If the normal force at the highest point on the bridge is F, then
mg – F = \(\frac{m v^2}{r}\)
For the maximum speed of the car, at the highest point on the bridge, F = 0
∴ \(\frac{m v^2}{r}\) = mg or, v2 = rg
or, v = \(\sqrt{r g}\) = \(\sqrt{50 \times 9.8}\)
= 22 m ᐧ s-1
Example 10.
A car passes over a convex bridge. The centre of gravity of the car follows an arc of a circle of radius 30 m. Assuming that the car has a mass of 1000 kg, find the force that the car will exert at the highest point on the bridge, if the velocity of the car is 15 m ᐧ s-1. At what speed will the car lose contact with the road?
Solution:
Mass of the car, m = 1000 kg,
velocity, v = 15 m ᐧ s-1
and radius of the circular path, r = 30 m
The weight of the car = mg and the necessary centripetal force = \(\frac{m v^2}{r}\)
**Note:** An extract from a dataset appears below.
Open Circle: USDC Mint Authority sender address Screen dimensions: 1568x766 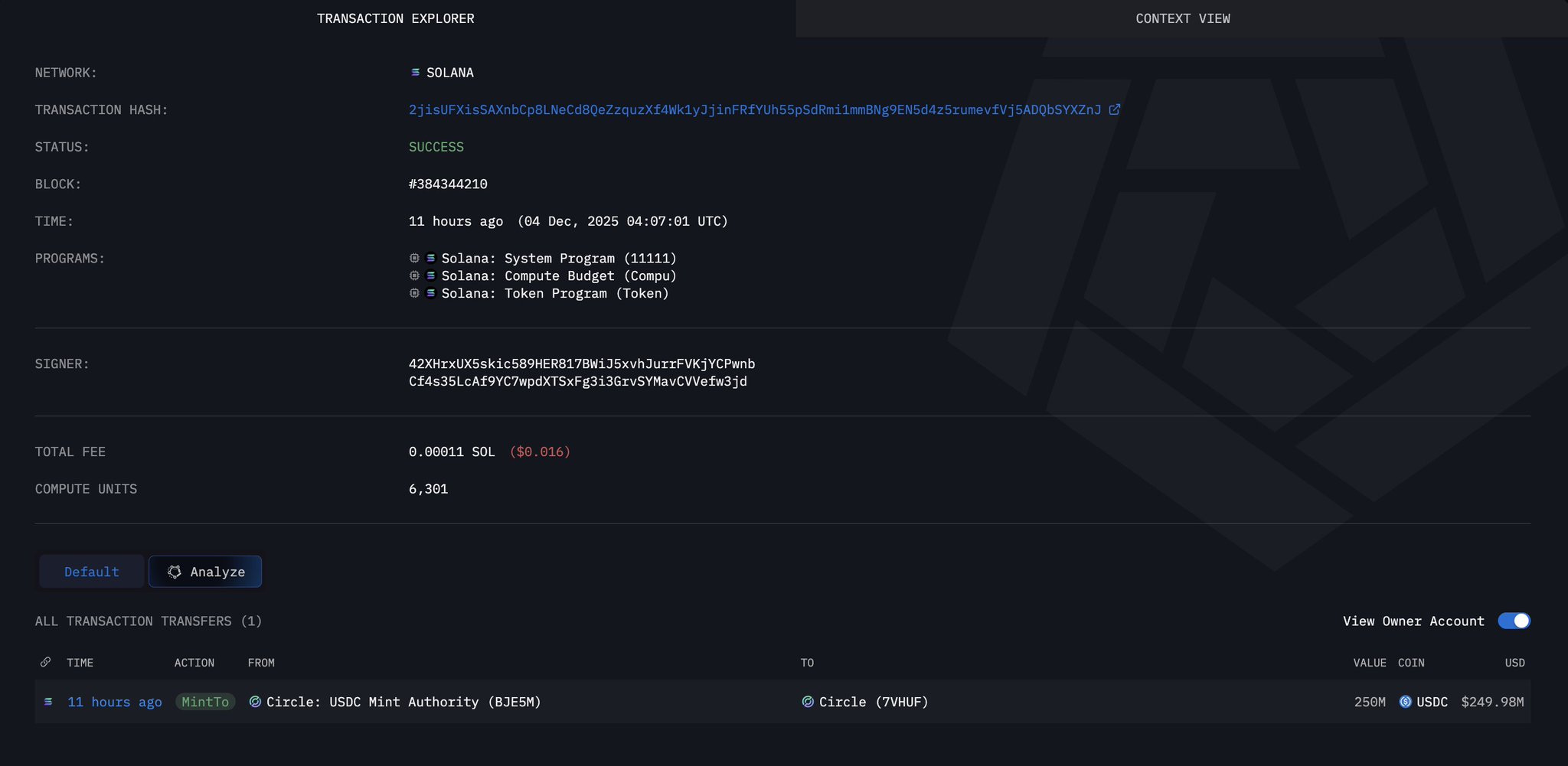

Let at the highest point on the convex bridge, the effective normal force by the road be F. Then
F = mg – \(\frac{m v^2}{r}\) = m(g – \(\frac{v^2}{r}\)) = 103(9.8 – \(\frac{15^2}{30}\))
= 2.3 × 103N
[∵ g = 9.8 m ᐧ s-1, v = 15 m ᐧ s-1 and r = 30 m]
When F = 0, the car loses contact with the road. In that situation, if the speed of the car is u, then
mg – 0 = \(\frac{m u^2}{r}\) or, u2 = gr
∴ u = \(\sqrt{9.8 \times 30}\) = 17.1 m ᐧ s-1.